**Data to use:**

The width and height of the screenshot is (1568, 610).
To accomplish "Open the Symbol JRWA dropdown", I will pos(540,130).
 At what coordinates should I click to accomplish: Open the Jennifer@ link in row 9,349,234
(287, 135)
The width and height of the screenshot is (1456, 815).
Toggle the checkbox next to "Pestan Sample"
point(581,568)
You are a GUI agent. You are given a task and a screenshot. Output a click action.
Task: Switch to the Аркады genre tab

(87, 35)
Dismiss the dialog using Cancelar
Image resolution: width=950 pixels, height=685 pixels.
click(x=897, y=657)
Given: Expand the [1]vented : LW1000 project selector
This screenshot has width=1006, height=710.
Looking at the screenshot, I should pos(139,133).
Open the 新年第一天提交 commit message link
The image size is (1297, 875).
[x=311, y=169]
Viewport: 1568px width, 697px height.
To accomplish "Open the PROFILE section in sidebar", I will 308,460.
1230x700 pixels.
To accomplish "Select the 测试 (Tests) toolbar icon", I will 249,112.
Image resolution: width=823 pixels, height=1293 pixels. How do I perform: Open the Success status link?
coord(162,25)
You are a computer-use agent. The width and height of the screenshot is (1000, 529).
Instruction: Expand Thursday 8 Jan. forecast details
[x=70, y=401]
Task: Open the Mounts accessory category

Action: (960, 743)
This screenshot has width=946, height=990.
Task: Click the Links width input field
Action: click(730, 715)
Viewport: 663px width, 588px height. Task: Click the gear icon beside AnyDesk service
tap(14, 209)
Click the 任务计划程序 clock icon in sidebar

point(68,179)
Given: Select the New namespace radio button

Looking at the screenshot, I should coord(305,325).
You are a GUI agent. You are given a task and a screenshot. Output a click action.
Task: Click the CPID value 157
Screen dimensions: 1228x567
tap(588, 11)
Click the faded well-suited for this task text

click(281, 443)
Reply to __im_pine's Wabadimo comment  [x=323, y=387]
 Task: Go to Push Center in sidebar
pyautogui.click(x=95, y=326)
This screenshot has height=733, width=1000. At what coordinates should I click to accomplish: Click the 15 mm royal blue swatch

**Required work:** Within the records above, find every line holding the word "will" and give the total as a bare number.

**Written response:** 3